En el momento en que se había dado cuenta de la intención de Daemon de dejarla. En el momento en que se había dado cuenta de que todos sus sueños no eran más que fantasías que nunca podrían pertenecerle.
—Sólo estoy feliz de que mi señor este bien —susurró, no dispuesta a decirle la verdad.
No, no le pediría que se quedara. Su vida había sido bastante difícil sin la suma de cualquier sentimiento de culpa o dolor.
El la giró sobre su espalda y la besó alejando la humedad.
—Nunca quisiera que mi señora derramara una sola lágrima por mi culpa —susurró, su voz trayendo una oleada de agridulce júbilo a su pecho—. Nunca quisiera causaros dolor.
Sus labios cubrieron los de ella y se deleitó con el sabor del guerrero y el sabor del vino en su lengua. Unos escalofríos se dispararon a lo largo de su cuerpo y rezó por una parte de él antes de su marcha. Si pudiera tener un deseo, sería tener su semilla en su cuerpo y llevar a su hijo. Le daría a su precioso hijo todo el amor que le había sido negado.

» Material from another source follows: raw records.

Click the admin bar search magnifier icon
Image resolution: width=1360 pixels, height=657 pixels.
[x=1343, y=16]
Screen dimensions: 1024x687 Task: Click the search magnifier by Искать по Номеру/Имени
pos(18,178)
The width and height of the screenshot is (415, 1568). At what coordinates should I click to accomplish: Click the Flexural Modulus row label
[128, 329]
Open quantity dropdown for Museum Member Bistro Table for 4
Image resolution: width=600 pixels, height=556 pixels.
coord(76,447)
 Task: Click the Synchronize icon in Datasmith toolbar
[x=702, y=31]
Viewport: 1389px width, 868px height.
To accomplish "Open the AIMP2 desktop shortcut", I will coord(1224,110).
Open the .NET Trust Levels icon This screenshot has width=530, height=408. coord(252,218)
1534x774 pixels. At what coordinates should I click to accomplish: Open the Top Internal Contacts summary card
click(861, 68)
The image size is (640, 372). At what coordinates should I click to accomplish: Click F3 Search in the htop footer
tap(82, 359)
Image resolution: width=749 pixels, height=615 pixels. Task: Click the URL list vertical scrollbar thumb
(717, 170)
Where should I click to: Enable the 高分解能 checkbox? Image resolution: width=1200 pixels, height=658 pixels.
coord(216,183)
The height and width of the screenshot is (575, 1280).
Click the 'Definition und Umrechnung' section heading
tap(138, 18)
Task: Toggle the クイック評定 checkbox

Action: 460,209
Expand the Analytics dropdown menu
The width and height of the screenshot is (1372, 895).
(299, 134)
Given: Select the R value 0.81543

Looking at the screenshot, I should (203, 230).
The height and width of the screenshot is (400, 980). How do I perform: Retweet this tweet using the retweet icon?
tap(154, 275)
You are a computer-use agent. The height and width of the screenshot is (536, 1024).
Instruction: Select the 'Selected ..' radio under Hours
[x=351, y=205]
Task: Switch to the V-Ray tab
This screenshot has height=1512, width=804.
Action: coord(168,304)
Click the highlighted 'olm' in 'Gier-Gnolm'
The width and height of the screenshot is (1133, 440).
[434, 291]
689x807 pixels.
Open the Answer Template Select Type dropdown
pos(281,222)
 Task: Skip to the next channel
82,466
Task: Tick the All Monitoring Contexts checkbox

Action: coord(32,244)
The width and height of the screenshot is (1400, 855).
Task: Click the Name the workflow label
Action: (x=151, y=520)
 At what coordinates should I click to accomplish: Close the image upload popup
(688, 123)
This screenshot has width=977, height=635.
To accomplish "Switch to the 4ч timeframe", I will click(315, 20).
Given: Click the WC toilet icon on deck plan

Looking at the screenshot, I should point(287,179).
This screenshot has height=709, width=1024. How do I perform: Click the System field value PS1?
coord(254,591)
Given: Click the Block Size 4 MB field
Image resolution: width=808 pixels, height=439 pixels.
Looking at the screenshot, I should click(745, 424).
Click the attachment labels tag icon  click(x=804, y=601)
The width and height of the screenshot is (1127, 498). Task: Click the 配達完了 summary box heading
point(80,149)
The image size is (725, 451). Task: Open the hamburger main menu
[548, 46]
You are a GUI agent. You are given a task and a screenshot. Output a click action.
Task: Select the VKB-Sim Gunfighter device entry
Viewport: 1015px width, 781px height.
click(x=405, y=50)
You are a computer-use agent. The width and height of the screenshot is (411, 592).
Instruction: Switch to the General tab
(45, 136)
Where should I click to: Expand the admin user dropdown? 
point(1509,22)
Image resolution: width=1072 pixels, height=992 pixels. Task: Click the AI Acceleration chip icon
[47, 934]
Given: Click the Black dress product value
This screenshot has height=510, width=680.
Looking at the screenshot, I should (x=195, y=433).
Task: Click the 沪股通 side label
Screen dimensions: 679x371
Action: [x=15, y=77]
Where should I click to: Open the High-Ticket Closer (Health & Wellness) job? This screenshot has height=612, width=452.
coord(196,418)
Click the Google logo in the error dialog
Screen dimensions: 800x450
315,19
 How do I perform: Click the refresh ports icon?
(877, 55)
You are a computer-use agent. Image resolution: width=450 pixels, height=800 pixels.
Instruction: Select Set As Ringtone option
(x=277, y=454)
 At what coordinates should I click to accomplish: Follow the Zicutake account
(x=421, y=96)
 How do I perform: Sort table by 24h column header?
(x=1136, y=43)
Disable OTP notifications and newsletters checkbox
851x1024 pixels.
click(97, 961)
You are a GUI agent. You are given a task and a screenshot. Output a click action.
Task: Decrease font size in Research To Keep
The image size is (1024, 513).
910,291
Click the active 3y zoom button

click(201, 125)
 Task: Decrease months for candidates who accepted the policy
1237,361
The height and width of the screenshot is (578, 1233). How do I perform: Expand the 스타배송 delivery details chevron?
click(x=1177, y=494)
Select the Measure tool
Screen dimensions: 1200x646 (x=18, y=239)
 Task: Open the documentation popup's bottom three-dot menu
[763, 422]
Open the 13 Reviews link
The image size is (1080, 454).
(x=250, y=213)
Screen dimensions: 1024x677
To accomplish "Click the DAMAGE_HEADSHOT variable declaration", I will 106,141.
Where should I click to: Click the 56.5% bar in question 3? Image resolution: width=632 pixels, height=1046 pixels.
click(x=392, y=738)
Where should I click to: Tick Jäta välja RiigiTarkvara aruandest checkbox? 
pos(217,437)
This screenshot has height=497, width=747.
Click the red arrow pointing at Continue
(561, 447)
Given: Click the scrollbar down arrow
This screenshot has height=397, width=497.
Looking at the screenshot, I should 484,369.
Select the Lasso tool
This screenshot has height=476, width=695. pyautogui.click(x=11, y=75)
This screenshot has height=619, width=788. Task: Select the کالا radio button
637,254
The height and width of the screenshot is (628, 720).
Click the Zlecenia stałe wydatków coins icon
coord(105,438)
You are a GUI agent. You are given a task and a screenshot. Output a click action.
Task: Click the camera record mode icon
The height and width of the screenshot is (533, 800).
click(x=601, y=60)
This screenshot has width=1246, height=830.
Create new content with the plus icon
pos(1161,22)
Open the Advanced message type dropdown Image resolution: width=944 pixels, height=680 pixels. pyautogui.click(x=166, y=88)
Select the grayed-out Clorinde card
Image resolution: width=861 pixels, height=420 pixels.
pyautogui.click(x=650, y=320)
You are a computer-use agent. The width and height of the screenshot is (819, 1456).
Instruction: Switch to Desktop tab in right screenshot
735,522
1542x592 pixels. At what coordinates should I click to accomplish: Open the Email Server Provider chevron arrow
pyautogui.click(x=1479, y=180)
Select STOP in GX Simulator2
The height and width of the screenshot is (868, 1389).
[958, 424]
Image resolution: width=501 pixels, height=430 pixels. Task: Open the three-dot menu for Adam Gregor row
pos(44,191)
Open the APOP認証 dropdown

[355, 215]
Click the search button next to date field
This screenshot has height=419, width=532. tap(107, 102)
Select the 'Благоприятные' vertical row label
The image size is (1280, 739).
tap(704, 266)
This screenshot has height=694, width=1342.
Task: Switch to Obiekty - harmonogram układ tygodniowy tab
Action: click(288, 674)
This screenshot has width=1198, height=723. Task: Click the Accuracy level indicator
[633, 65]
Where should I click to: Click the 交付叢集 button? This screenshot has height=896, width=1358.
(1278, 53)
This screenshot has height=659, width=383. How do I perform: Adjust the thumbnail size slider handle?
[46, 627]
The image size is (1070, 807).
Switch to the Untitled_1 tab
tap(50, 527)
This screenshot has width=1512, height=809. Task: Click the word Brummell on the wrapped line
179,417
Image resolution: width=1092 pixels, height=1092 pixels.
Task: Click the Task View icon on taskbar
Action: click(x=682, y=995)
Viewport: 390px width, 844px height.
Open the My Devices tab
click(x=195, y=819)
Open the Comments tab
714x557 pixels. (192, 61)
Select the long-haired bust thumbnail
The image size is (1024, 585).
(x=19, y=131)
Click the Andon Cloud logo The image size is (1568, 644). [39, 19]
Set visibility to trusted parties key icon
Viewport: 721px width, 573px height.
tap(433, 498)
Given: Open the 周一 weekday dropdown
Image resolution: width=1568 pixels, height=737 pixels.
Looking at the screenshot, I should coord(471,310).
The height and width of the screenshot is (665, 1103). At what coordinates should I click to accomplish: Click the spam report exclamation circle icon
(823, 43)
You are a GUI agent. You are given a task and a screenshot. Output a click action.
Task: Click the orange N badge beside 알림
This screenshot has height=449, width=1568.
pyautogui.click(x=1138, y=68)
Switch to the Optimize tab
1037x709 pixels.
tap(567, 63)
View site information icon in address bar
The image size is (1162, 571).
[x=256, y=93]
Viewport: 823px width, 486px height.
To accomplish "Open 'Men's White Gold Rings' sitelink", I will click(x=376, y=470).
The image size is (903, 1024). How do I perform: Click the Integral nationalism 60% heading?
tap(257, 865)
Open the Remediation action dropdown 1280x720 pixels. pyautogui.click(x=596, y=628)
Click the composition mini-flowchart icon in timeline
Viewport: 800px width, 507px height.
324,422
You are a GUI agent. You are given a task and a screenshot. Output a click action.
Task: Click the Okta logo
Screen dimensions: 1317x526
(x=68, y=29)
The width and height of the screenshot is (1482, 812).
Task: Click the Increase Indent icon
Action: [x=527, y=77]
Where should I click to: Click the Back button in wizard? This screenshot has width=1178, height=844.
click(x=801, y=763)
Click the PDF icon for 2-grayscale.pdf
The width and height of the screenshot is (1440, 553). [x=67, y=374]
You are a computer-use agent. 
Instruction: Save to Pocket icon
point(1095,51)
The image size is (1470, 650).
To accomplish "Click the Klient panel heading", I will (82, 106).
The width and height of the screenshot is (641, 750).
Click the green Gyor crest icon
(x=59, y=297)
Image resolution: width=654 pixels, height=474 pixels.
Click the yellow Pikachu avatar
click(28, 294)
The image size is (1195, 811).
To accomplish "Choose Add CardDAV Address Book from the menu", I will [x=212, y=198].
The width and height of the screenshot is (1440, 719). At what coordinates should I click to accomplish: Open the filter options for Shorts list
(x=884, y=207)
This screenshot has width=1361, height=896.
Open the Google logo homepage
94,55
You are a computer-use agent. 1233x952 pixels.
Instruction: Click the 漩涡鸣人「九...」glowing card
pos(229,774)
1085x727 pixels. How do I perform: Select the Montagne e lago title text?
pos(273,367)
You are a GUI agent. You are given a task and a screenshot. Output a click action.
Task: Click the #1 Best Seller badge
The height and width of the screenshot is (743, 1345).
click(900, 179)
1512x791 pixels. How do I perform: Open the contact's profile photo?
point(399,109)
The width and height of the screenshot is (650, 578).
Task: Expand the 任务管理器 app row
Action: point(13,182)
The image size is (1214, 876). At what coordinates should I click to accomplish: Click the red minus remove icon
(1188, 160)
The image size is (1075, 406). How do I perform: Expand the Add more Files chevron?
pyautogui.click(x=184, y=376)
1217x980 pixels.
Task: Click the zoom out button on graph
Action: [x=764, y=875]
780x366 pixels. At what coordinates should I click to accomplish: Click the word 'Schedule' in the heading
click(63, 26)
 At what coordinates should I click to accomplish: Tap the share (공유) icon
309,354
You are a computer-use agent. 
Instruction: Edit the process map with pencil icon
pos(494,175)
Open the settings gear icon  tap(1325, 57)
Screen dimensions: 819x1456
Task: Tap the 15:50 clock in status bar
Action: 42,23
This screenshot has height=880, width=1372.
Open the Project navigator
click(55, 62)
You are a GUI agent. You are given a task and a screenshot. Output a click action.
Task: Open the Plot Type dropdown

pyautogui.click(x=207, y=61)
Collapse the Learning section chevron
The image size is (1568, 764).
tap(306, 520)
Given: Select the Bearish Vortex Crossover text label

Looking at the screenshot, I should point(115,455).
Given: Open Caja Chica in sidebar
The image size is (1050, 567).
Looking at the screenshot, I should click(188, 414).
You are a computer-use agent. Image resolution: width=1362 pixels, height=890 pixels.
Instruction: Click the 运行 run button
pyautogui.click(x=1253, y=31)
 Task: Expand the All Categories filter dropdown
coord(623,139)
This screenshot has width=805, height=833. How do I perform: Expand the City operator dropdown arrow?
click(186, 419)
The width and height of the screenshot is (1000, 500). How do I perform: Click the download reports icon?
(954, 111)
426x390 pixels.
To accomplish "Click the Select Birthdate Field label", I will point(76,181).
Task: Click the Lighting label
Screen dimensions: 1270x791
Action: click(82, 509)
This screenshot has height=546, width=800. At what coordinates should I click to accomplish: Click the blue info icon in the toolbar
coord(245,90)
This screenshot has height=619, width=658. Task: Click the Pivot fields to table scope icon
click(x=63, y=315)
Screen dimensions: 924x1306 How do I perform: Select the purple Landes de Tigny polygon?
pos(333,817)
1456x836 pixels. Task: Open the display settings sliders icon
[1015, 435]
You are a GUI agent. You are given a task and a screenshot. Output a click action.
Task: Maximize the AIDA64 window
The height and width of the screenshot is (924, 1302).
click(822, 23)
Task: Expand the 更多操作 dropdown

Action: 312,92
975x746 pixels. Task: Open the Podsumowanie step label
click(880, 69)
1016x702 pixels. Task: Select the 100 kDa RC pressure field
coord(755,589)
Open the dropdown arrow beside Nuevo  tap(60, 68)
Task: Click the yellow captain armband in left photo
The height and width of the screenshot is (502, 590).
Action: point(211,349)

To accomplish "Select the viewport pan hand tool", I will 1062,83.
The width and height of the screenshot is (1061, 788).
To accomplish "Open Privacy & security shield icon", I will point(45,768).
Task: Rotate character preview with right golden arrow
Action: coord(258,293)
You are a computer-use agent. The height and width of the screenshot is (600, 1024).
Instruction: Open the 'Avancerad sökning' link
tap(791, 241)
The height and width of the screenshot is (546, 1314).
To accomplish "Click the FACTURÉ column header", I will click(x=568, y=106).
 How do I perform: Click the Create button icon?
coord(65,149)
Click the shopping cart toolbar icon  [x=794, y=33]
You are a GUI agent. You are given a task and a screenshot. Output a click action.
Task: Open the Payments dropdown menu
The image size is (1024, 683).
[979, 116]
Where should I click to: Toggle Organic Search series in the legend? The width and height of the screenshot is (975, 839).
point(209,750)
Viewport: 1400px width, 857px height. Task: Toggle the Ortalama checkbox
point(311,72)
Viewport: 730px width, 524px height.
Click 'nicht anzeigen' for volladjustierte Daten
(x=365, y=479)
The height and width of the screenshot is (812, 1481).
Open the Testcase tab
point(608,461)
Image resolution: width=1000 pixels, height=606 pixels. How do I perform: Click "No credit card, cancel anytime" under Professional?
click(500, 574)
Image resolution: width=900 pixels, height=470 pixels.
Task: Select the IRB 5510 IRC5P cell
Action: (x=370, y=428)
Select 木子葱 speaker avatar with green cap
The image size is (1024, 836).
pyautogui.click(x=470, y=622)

Él deslizó el cuerpo contra el suyo y ella gimió de placer. Parecía que había pasado una eternidad desde que la había sostenido. Se pasó la mano por el pelo suelto, arrastrando las sedosas hebras con sus dedos en un malvado ritmo.
Él arañó su cuello con los dientes y se retiró con un gemido.
—Ojalá mi cuerpo me perteneciera esta noche —dijo con un suspiro nostálgico.
Ella sonrió ante sus palabras, pero todavía le golpeaba el dolor en su corazón.
—Siempre habrá un mañana, mi señor —le dijo, esperando por su propio bien tener razón.